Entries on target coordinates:
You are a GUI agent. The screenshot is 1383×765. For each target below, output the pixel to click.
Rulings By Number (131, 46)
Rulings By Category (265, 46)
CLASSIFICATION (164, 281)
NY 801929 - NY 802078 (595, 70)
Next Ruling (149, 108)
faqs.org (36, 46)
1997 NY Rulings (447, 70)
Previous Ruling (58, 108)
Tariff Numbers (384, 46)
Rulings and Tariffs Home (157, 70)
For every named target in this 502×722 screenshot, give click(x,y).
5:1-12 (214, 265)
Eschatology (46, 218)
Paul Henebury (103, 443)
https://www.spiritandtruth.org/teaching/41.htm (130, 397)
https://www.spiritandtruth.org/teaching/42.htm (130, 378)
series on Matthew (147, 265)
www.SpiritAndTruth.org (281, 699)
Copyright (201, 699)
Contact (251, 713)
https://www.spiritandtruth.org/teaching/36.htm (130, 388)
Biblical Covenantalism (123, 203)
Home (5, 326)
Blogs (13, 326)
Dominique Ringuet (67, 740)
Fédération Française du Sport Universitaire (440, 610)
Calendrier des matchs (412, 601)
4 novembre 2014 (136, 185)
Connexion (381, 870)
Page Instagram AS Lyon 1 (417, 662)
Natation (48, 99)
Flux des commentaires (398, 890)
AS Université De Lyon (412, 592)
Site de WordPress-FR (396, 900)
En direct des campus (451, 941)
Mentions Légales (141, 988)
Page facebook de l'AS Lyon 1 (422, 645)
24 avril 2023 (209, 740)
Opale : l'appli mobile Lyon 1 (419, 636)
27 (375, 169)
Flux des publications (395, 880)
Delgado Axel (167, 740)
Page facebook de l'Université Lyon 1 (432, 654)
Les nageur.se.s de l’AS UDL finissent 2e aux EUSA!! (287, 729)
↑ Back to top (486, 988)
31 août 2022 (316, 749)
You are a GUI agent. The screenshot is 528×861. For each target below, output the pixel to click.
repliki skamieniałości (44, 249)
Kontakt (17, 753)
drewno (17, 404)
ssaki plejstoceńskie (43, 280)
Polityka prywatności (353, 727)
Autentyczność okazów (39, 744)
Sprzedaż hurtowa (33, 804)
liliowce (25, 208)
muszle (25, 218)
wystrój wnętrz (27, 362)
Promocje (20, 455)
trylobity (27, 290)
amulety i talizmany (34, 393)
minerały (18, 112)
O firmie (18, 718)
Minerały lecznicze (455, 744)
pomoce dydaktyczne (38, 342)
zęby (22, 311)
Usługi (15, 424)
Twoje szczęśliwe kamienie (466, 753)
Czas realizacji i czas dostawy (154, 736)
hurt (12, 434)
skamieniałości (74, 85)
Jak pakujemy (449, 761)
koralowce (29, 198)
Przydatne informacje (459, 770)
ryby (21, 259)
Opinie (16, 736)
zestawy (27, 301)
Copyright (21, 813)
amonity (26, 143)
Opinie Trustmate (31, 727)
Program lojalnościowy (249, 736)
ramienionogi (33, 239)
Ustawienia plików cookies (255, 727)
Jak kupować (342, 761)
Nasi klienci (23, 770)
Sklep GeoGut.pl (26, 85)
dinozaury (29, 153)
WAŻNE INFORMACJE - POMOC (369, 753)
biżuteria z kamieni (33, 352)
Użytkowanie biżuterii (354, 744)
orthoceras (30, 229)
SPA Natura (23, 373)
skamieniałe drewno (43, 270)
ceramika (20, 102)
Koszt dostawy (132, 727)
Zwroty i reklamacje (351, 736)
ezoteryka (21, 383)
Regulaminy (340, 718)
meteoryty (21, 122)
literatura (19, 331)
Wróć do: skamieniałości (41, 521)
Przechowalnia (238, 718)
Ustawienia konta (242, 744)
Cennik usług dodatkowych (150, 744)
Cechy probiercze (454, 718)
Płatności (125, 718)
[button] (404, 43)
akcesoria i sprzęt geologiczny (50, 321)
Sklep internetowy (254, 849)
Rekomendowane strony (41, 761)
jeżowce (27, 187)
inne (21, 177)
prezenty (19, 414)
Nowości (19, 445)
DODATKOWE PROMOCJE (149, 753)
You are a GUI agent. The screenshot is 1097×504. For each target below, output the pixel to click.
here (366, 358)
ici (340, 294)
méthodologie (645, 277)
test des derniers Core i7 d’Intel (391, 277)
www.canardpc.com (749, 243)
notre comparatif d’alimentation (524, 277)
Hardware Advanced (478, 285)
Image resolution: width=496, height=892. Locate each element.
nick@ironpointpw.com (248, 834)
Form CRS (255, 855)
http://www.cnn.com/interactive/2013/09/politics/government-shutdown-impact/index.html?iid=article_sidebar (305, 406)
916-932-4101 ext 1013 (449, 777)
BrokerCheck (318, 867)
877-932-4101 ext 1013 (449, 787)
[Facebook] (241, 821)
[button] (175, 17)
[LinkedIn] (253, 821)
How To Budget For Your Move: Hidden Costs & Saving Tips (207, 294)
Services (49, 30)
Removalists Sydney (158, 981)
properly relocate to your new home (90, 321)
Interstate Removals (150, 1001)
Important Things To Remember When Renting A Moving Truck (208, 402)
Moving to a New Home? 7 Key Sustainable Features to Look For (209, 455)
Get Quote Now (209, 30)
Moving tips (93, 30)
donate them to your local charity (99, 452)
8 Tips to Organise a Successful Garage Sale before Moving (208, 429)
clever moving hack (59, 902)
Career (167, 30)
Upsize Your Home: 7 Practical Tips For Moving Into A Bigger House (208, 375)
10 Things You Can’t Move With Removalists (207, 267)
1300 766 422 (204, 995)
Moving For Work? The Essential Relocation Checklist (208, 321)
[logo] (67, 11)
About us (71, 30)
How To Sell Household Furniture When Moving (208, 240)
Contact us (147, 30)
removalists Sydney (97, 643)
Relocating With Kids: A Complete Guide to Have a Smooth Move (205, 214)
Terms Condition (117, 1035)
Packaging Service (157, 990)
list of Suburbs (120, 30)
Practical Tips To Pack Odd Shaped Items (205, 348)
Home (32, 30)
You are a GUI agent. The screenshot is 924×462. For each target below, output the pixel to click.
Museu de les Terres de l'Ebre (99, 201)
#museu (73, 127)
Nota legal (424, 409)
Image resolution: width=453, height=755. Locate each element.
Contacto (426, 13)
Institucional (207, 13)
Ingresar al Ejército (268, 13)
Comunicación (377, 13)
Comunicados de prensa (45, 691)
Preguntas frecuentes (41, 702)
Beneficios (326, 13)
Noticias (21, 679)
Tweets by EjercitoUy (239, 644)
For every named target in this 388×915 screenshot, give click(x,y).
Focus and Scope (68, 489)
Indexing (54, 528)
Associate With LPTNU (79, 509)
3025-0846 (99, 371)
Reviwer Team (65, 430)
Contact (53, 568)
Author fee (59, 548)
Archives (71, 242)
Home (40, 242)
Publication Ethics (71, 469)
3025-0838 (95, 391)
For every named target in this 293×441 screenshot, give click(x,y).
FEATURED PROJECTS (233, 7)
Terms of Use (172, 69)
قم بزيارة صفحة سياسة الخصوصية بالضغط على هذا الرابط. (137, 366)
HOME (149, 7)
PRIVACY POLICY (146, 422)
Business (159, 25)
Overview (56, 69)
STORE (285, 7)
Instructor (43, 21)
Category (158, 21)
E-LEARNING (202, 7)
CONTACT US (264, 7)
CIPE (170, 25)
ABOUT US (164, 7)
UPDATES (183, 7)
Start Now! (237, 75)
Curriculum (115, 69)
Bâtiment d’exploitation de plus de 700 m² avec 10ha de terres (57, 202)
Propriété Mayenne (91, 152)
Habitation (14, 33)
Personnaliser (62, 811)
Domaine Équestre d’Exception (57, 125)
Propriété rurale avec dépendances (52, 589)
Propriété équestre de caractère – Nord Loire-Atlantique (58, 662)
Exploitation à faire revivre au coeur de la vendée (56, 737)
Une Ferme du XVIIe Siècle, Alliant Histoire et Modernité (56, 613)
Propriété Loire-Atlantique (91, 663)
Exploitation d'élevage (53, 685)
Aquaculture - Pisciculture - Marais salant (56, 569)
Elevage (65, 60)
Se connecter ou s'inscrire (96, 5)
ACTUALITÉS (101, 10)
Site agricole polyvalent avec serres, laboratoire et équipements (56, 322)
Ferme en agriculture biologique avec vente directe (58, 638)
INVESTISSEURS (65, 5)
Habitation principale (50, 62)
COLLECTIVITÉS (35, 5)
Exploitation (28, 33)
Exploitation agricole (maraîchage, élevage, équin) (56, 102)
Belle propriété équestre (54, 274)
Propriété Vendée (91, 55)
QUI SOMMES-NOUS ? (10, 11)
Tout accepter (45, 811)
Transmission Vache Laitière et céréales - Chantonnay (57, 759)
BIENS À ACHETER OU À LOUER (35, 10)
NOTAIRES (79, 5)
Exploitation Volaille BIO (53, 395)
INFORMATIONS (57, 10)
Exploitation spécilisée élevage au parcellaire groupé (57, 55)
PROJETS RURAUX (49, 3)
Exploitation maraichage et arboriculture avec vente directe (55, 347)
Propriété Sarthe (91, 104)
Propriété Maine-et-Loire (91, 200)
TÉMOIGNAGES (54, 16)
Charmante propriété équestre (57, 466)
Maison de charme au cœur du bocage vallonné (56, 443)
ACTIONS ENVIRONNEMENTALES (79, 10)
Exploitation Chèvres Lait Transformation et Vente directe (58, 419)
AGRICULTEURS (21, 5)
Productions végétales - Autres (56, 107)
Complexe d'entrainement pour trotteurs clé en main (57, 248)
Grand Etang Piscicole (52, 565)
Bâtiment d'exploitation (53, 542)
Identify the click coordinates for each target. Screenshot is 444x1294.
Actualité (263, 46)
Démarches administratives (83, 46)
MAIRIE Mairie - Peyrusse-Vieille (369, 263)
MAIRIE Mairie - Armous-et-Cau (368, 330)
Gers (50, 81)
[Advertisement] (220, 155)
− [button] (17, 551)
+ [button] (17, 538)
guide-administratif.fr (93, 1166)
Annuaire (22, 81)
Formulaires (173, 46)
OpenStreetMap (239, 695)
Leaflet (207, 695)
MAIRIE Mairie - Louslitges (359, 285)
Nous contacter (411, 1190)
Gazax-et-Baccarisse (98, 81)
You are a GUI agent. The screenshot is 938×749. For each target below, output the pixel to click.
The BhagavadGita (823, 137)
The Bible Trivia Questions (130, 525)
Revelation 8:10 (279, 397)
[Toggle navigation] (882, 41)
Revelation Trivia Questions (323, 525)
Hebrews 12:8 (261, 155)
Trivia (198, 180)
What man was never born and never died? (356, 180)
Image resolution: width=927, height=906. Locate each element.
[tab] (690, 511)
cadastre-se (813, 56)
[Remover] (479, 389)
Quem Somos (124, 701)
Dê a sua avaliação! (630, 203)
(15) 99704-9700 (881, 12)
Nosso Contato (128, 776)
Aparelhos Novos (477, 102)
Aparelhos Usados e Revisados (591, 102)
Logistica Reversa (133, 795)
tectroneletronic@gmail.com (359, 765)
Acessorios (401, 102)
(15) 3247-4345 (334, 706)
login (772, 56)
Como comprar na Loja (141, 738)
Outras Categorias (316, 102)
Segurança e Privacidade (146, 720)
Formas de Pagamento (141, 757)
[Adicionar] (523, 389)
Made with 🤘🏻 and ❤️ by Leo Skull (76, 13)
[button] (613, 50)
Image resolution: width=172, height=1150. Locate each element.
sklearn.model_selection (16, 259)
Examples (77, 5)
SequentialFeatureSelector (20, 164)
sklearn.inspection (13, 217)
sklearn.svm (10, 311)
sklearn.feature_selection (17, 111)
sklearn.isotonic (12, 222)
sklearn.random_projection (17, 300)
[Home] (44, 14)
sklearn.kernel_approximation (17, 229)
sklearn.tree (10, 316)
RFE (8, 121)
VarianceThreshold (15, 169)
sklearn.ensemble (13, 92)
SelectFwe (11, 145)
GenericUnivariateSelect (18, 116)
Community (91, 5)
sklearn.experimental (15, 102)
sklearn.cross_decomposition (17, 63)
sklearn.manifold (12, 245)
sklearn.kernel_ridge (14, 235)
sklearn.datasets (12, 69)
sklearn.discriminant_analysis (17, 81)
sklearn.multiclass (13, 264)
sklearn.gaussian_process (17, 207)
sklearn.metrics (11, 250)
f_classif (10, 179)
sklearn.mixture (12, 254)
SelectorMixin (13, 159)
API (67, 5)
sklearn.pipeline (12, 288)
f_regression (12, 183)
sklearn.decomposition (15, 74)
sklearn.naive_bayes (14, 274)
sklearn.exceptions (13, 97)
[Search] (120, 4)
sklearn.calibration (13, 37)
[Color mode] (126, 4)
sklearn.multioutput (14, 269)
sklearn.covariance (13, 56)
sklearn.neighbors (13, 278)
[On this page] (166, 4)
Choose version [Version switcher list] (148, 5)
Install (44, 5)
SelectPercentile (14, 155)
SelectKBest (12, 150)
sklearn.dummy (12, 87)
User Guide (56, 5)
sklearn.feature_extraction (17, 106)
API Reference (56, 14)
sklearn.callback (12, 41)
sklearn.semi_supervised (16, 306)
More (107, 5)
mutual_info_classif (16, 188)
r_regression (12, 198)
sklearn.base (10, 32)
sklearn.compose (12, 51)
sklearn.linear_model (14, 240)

Work instructions.
Format the items from the line containing "HOME (149, 7)" through the line containing "Bâtiment d’exploitation de" as a numbered list, omitting any blank lines.

Full answer.
1. HOME (149, 7)
2. PRIVACY POLICY (146, 422)
3. Business (159, 25)
4. Overview (56, 69)
5. STORE (285, 7)
6. Instructor (43, 21)
7. Category (158, 21)
8. E-LEARNING (202, 7)
9. CONTACT US (264, 7)
10. CIPE (170, 25)
11. ABOUT US (164, 7)
12. UPDATES (183, 7)
13. Start Now! (237, 75)
14. Curriculum (115, 69)
15. Bâtiment d’exploitation de plus de 700 m² avec 10ha de terres (57, 202)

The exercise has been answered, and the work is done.